HarianBorneo.com, SAMARINDA — Ketua Komisi III DPRD Kalimantan Timur (Kaltim), Abdulloh, menyatakan dukungan penuh terhadap Dinas Perhubungan (Dishub) Kaltim dalam upaya pengadaan Penerangan Jalan Umum (PJU) dan rambu lalu lintas di berbagai wilayah Kaltim.
Ia menegaskan bahwa efisiensi anggaran tidak boleh dilakukan dengan mengorbankan program-program yang menyentuh langsung kepentingan masyarakat.
“Kami tegaskan agar refocusing anggaran tidak menyentuh bantuan langsung untuk masyarakat. Jika perlu, potong saja anggaran perjalanan dinas dan kegiatan seremonial,” tegas Abdulloh.
Menurutnya, rencana kerja (Renja) Dishub untuk tahun 2025–2026 masih terkendala minimnya alokasi anggaran, sehingga menyulitkan realisasi aspirasi masyarakat yang disampaikan melalui kegiatan reses.
“Saya melihat anggaran yang tersedia sangat kecil, sehingga sulit untuk merealisasikan hasil reses dan menindaklanjuti keluhan masyarakat,” imbuhnya.
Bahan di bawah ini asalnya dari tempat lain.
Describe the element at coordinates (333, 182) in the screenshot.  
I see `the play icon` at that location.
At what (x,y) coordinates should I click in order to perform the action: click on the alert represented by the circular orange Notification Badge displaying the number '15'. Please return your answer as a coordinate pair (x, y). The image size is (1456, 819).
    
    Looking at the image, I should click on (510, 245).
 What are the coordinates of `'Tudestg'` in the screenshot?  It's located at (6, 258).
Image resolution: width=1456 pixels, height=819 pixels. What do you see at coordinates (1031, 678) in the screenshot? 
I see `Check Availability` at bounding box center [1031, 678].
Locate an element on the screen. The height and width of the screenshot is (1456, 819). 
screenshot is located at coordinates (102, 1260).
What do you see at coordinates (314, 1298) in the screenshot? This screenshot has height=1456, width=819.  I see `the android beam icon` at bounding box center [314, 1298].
Abdulloh juga mengapresiasi kinerja Dishub yang dinilainya sudah maksimal dalam menjalankan tugas. Namun, keterbatasan anggaran menjadi kendala utama, terutama dalam pemenuhan kebutuhan infrastruktur transportasi di wilayah pedalaman.
“Dishub sudah bekerja maksimal, hanya saja anggarannya belum mencukupi. Komisi III akan terus mendukung agar anggaran ini diperjuangkan bersama, karena ini menyangkut kepentingan masyarakat, terutama di jalan-jalan provinsi di daerah pedalaman,” ujarnya.
Ia menambahkan bahwa kebutuhan infrastruktur dasar di Kaltim masih sangat besar. Bahkan alokasi dana sebesar Rp3 triliun dari Dinas Energi dan Sumber Daya Mineral (ESDM) untuk elektrifikasi pedesaan dinilai belum cukup menjawab seluruh tantangan.
“Kaltim masih menghadapi banyak kendala, terutama di daerah tertinggal yang minim akses infrastruktur,” tandasnya. (DPRDKaltim/Adv/IKH).